Über die Folgen der Ausgangsbeschränkungen in einer ostdeutschen Großstadt – ein Situationsbericht:
Die „Corona-Krise“ wirkt sich in den letzten Tagen zusehends auch mehr auf den Straßen aus. Die Spielplätze wurden mit Flatterband abgesperrt und das Ordnungsamt und die Polizei bestreifen regelmäßig den Stadtteil. Die regionale Presse skandalisiert aufgelöste Skatturniere, unterbundene Zusammenkünfte zum Grillen oder Auseinandersetzungen in Supermärkten um Klopapier.
Viele Menschen scheinen heute zu Hause zu bleiben. Jene, die draußen sind, halten Abstand. So auch einige Jugendliche, die sich heute auf der Straße und den öffentlichen Plätzen in Stadtfeld begegnen. Sie werden umgehend vertrieben. Die Behörden sprechen willkürliche Platzverweise aus, notieren sich die Namen von Kindern und Jugendlichen und drohen mit weiteren repressiven Maßnahmen.
Ein weiterer Bericht über das Vorgehen der Polizei in Stadtfeld erreichte uns am Nachmittag.

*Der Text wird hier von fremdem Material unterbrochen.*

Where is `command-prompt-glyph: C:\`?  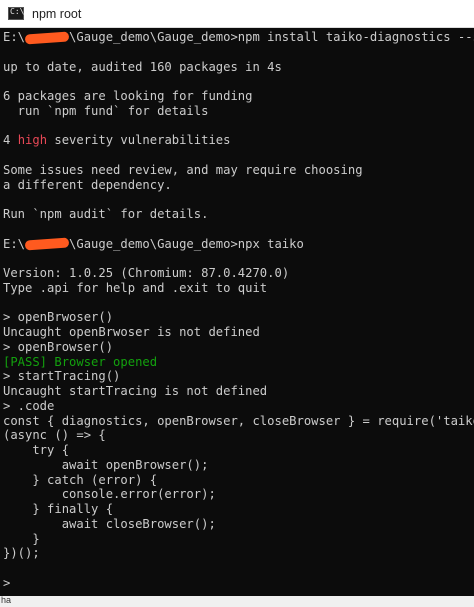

Zwei Personen wurden in der Nähe des Olvenstedter Platzes von Beamten ausführlich kontrolliert und beleidigt. Den Stadtfelder Spaziergängern nahmen die beiden Polizisten eine Plastiktüte weg, in der sich auf Papier geschriebene antikapitalistische Forderungen zur aktuellen Corona-Krise befanden. Welches Delikt den Beschuldigten zur Last gelegt werden sollte, wissen wir nicht.
Zurück bleibt der Eindruck der Polizei als Besatzungsmacht, die Menschen nun noch willkürlicher als sonst kontrollieren und bewachen wird.
Eins wird dieser Tage mehr als deutlich: Die Lage spitzt sich zu. Wie erwartet, nutzen die Repressionsbehörden ihre erweiterten Befugnisse und werden die Situation mit Blick auf die kommenden Tage weiter eskalieren. Wir dürfen diesen Entwicklungen nicht widerstandslos zuschauen. Es gilt, um so mehr aufmerksam zu sein, sich auf die veränderten Bedingungen einzustellen und handlungsfähig zu bleiben.
Wir müssen den Ausnahmezustand auf den Straßen und in den Köpfen nutzen, um die wahren Verursacher der Krise des Gesundheitssystems zur Rechenschaft zu ziehen. Wann, wenn nicht jetzt?